Some server softwares perform only the general monitoring works. Log Monitoring is a separate topic. Servers, application, network can generate the log files. Errors, problems, and other information is logged and saved. Like we talked about Linux Dash or Cockpit or Tessera Log – they are for general server monitoring. Here is an Introduction to Log Management & Log Monitoring For the Cloud Servers. Using the Log Softwares Need Some Theoretical Knowledge. Actually we written about Centralized Log Management and commands to check the server logs before. For real hacking attempts like WordPress XML RPC attack, knowledge of the sysadmin is more important matter.
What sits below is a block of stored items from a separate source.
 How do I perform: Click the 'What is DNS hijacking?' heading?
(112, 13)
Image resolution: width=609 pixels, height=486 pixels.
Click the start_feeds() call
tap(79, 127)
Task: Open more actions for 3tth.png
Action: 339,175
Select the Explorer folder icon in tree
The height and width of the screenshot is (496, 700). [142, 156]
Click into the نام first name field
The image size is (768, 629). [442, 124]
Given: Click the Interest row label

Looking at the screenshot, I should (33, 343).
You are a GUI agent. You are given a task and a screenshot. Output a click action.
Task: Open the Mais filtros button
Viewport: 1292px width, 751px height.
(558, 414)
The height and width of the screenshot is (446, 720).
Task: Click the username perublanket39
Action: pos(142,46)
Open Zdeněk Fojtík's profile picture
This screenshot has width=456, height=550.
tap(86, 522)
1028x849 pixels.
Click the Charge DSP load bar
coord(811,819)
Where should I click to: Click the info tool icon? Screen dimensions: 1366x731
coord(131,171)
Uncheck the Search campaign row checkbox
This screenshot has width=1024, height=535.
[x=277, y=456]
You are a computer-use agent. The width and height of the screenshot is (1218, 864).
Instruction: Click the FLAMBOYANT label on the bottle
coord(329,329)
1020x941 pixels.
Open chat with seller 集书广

Basic Theoretical Part of Log Management & Log Monitoring
Log Management (LM) is an approach to deal with the large volumes of computer-generated log messages. Log Management (LM) involves :
- Log collection
- Centralized aggregation
- Long-term retention
- Log rotation
- Log analysis in real-time
- Log search and reporting.
- Security, system operations, network operations and regulatory compliance
There are many challenges in effectively analyzing large volumes of diverse types logs :
- Huge volume of log
- Diversity of log format
- Analysis preventive measures by the log formats
- Security matters like intrusion-detection logs
There is no clearcut modern definition of logging. Log management is a complicated process and mistakes while approaching is not uncommon. It can be a golden chance for a hacker to get access to the logs. Logging can produce technical information usable for the maintenance of applications or websites :
- to define whether a reported bug is actually a bug
- to help analyze, reproduce and solve bugs
- to help test new features in a development stage
Log Monitors are the softwares or tools to monitor the log files. In order to detect problems automatically, sysadmins and set up tools t0 analyze the generated logs. These log monitors can scan the log files and search for known text patterns and rules. Once an event has been detected, the log monitoring system will send alert.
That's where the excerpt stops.